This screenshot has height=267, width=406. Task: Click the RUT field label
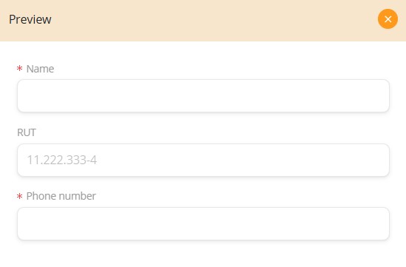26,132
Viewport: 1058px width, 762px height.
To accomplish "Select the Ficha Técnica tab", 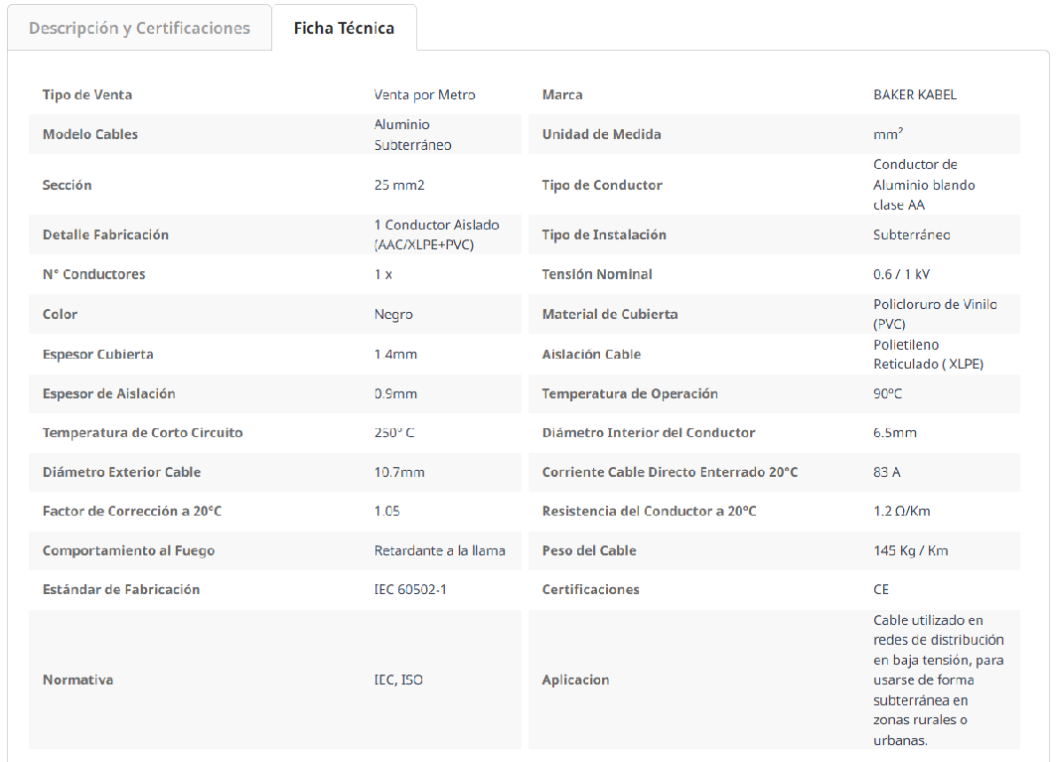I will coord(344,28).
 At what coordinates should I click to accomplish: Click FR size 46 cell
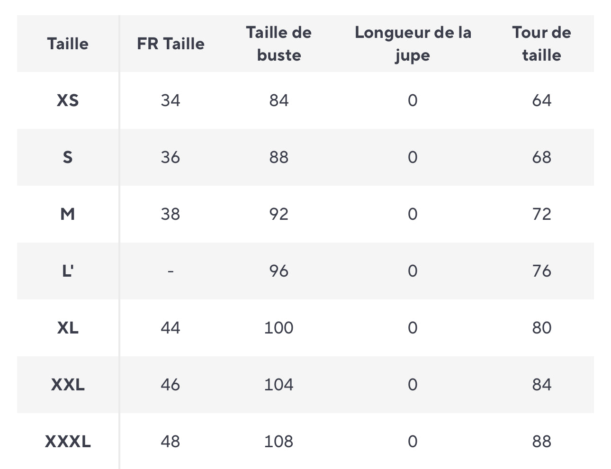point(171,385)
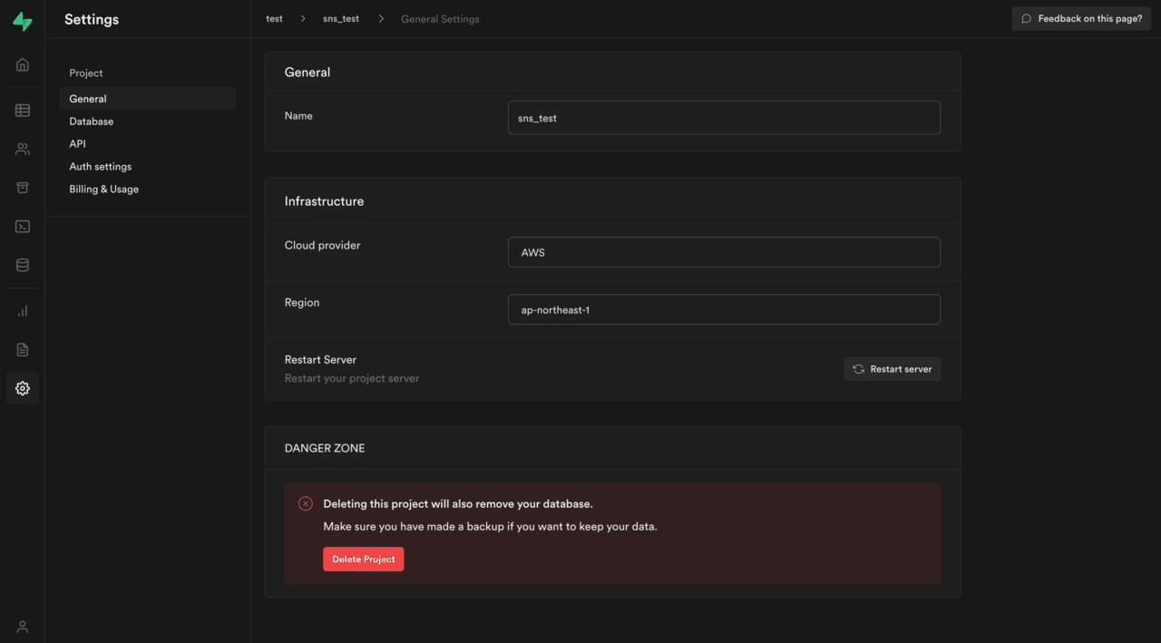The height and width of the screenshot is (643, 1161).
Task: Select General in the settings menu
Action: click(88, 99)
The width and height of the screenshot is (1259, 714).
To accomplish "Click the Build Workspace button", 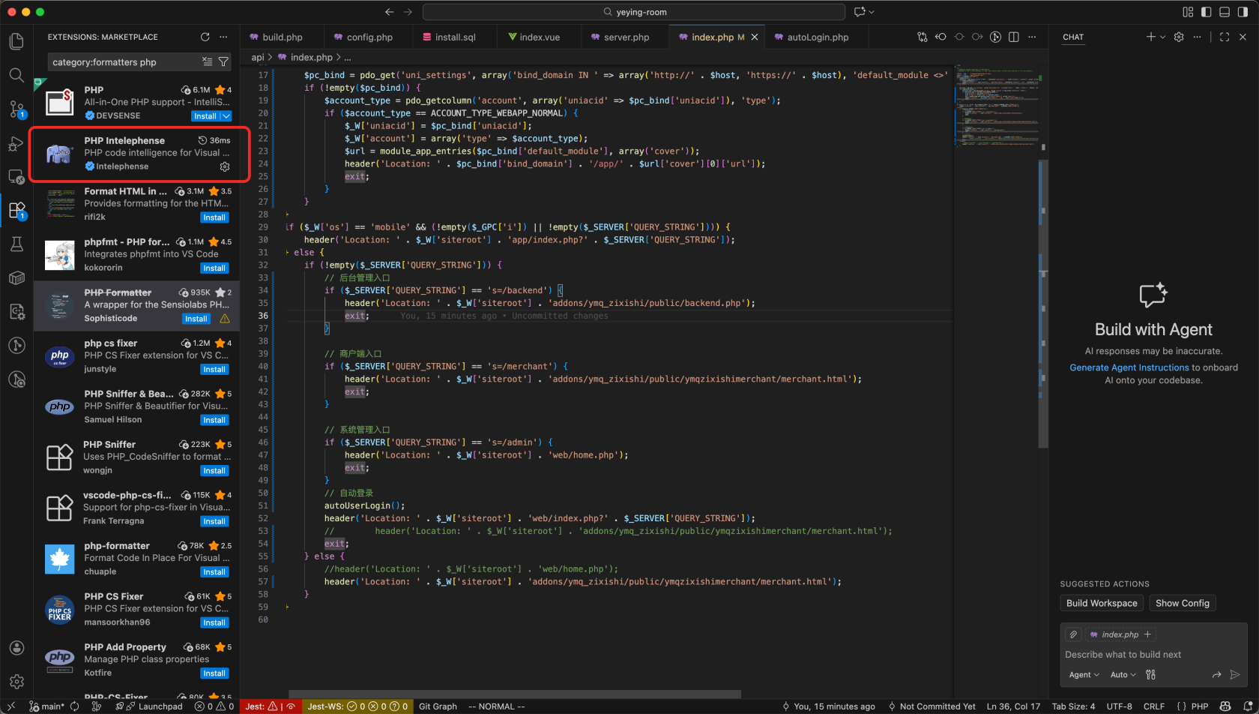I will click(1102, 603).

+ + + + +

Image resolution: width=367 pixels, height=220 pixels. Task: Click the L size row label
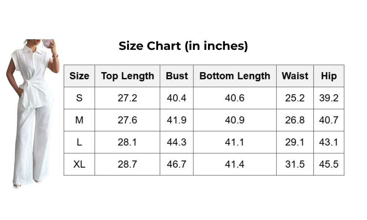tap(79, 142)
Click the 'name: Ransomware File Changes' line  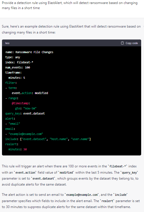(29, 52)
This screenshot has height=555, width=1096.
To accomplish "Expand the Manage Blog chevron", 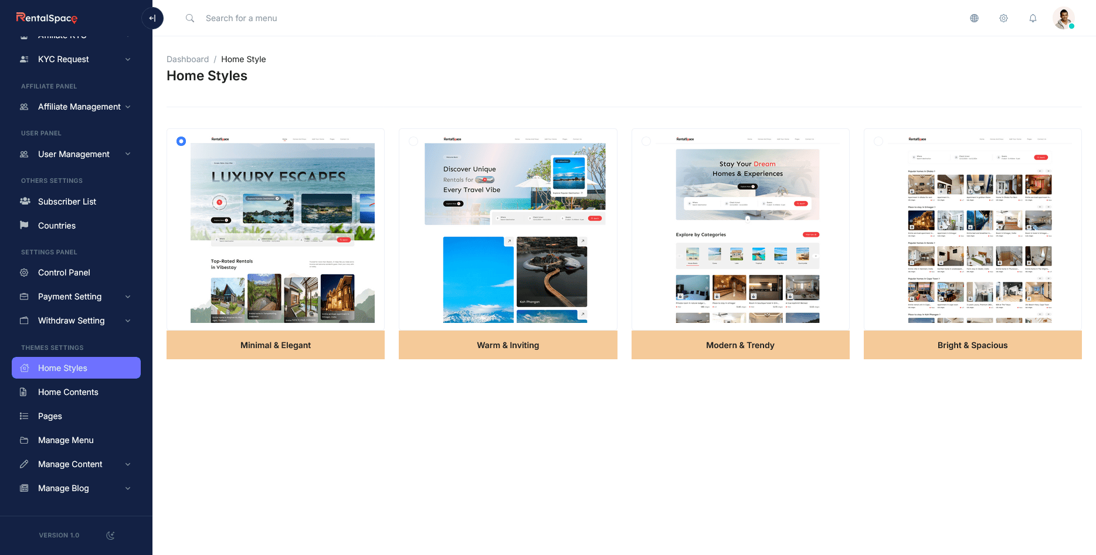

+ + + + +

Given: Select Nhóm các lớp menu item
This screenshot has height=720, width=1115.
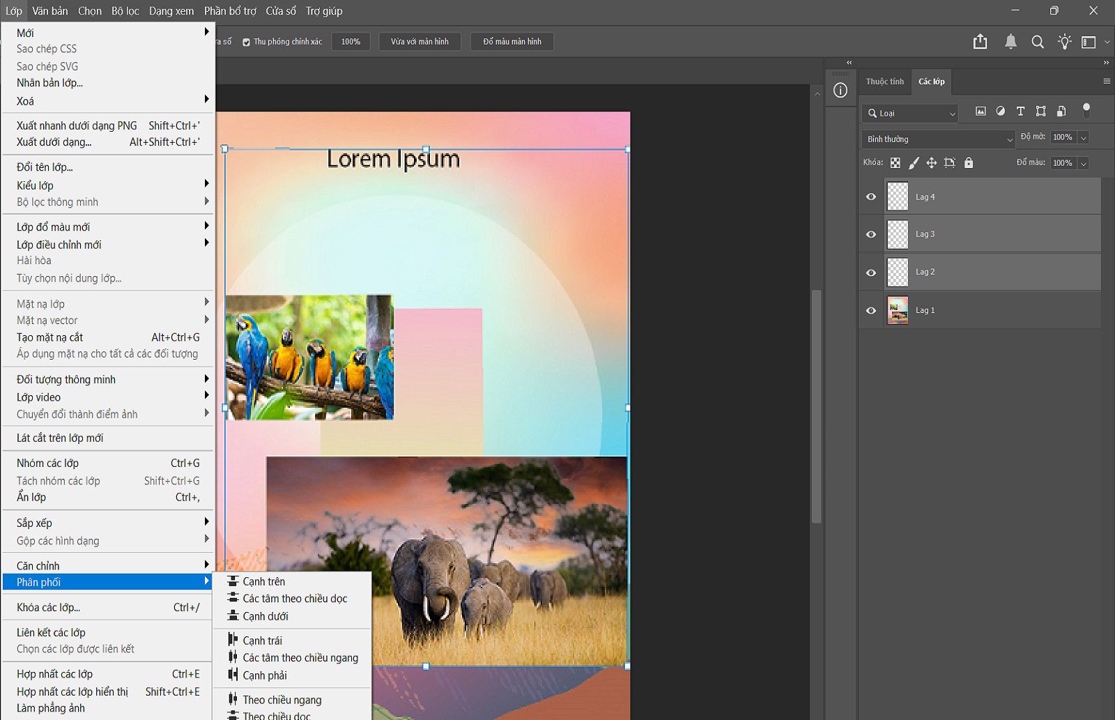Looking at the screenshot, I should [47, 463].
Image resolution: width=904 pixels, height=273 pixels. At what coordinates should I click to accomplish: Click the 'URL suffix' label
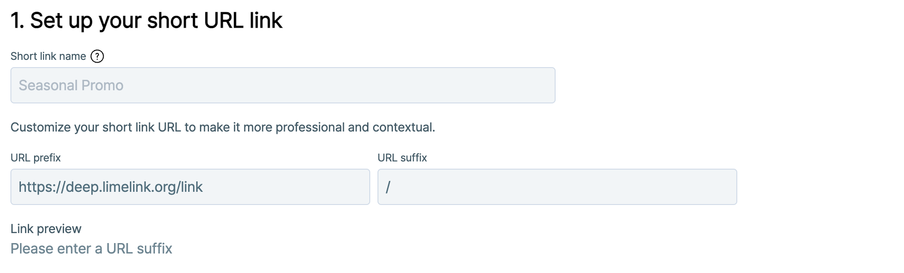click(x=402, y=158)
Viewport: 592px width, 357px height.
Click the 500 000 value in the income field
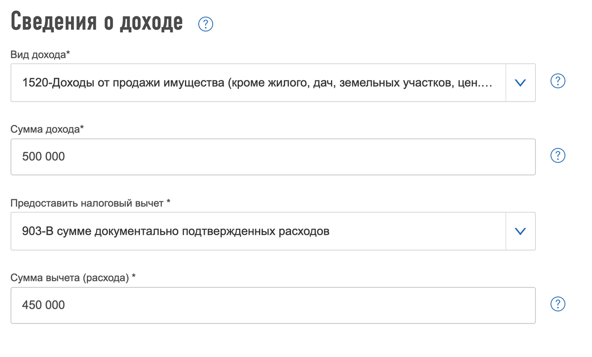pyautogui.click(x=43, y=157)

+ + + + +

> Task to complete
Find the lines above that hold "Viewport", then copy each of them.

> Exercise solution
Viewport: 1058px width, 762px height.
Viewport: 592px width, 357px height.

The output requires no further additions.